SS 3.0: Tidy error log file is being used by another process

Hello:

I'm trying to run down the cause of missing output records due to skipped input files. It appears that because the tidy error log file is being used, the scraping engine skips the file. I get the following error in the error.log file:

An error occurred while generating the Tidy error log file: E:\Program Files\screen-scraper pro\log\tidy.log (The process cannot access the file because it is being used by another process)

On 12,334 input files, about 71 files are missing from the output. On another test of this input data file, 26 ouput records were missing, and 24 error lines above were in the tidy error.log file. But inspection of the session log file (captured to disk) reveals all 26 tidy error messages, so 2 of the errors weren't captured to the tidy error.log file.

On a run last night (3/20/2007), there were 119 skipped files, with 117 noted in the tidy error.log. They are random, with no obvious pattern between subsequent runs.

On 196 input files, 1 file is missing, and receive 1 error message above in error.log

I'm running this with only one (1) maximum concurrent scraping sessions. But this happens with either max 5 or max 1 simultaneous sessions. I extended the timeout delay on Settings | Data Extractor Timeout from 1 sec to 10 secs, but still get the error.

Any help with this would be appreciated.

-- Roy Zider

SS 3.0: Tidy error log file is being used by another process

Todd:

GOT IT -- four perfect runs in a row.

(ddt read dpfname)   2132 seconds elapsed time
(ddt read dpfname)   12334 records read, 347.1 per min.
(ddt read dpfname)   12334 records completed.

(ddt read dpfname) Closed and done. (3/28/07 9:06 PM)

I change some of the FileWriter code, principally leaving the file open and flushing, closing at end.

I'll update with details if I can.

Thanks for your help -- this has been a terribly vexing problem for some time, and now appears to be solved.

-- Roy

SS 3.0: Tidy error log file is being used by another process

Thanks for the clarification, Roy. Just to summarize, it sounds like the main issue you're now dealing with is missing records, which seems to be due to this error:

(ddt lotdetail) Writing data to a file.
lotDetailscrape: An error occurred while processing the script: Sothebys
- write lotDetail data
lotDetailscrape: The error message was: The application script threw an
exception: java.io.FileNotFoundException: zzerrout.txt (The process
cannot access the file because it is being used by another process) BSF
info: null at line: 0 column: columnNo

Is that correct? Or are you suspicious that it may be missing records because of some other problem outside of that particular error?

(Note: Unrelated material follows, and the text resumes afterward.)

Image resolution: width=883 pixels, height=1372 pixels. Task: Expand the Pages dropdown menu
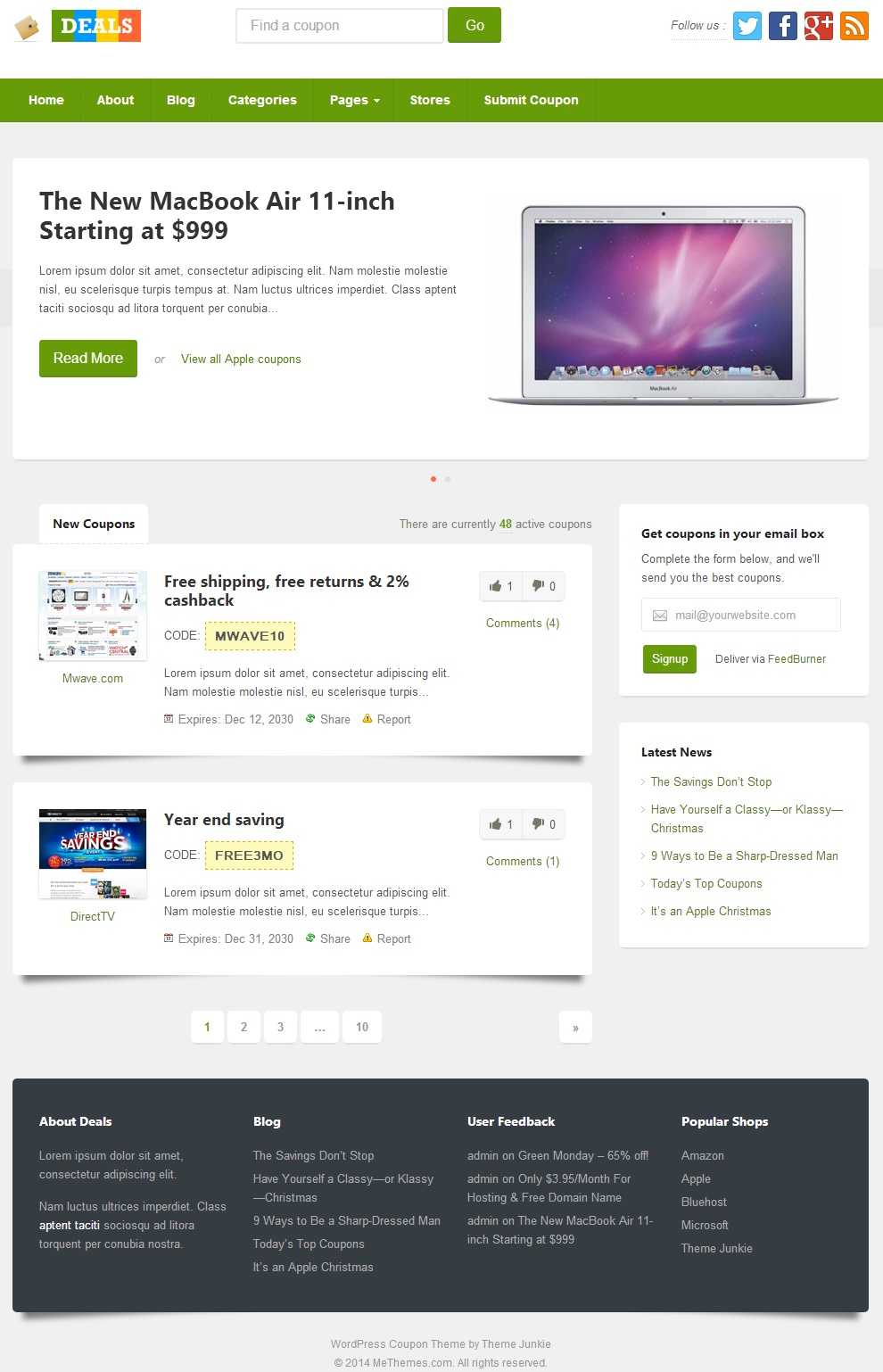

In regard to this error, it's going to be a bit tricky because it's happening outside of screen-scraper's control. That is, as with the tidying issue, the Java Virtual Machine is apparently having trouble locking and unlocking files in a timely manner, such that it's interfering with your program flow. Previously we were able to resolve this by simply ceasing to write to the tidy.log file. In this case, however, you need to write to your file.

Here are a few ideas that come to mind:

- Write your data to separate files, then merge them afterward. If you can find a way to write to multiple files such that you can pretty well guarantee they won't be locked when they're to be written to, you may be able to resolve the issue.
- Read up a bit more on methods to write to files. There may be alternative Java classes and such you could use for this purpose that may work better than your current method.
- Similar to the previous suggestion, you might simply alter the way you're handling writing to the file. For example, an alternative approach may be to open the FileWriter at the very beginning of your scraping session, then store it in a session variable. In any script where you need to write to the file, you would pull the FileWriter out of the session variable, write the data, flush it (so that you can ensure it actually gets written and not buffered in memory), then leave it open. At the very end of your scraping session you'd want to close the FileWriter.
- I think you already tried this, and it's not a very elegant solution, but you may just insert pauses at key points to see if that allows the JVM sufficient time to close up the file.
- Write the data to a database instead of a file. This would probably be the most robust solution, but would also be a fair amount of work. You might take a look at our fifth tutorial to see if this seems viable for you ([url]http://www.screen-scraper.com/support/tutorials/tutorial5/tutorial_overview.php[/url]).

Hopefully those suggestions help. Feel free to reply back if I can help further.

Todd

SS 3.0: Tidy error log file is being used by another process

Hi Todd:

Sorry this is so confusing. Let me clarify things.

1. I'm running on Windows XP SP2, on top of a dual CPU platform (Tyan MPX with 2x AMD MP 2000+ CPUs).

2. I'm generally invoking the program from the command line, with driver scripts inside SS running the session and reading and writing files.

3. SS is sometimes open, sometimes not, while the program is running.

4. The program processes 12,334 input files, which are html detail pages I've downloaded previously (and separately) from Sotheby's web site in order to analyze them offline. The program writes data to a tab-delimited output file, and (now) also emit error messages at the occur to an error file. I capture the session output by redirecting the output at the DOS level to a file tt.txt. The input files are about 40KB each, the data output file runs 12,334 lines of output and is abou 11.5MB in size, and the session log captured to tt.txt is about 69MB and runs about 1.1 million lines of output. The run typically takes 33 minutes (2,000 seconds).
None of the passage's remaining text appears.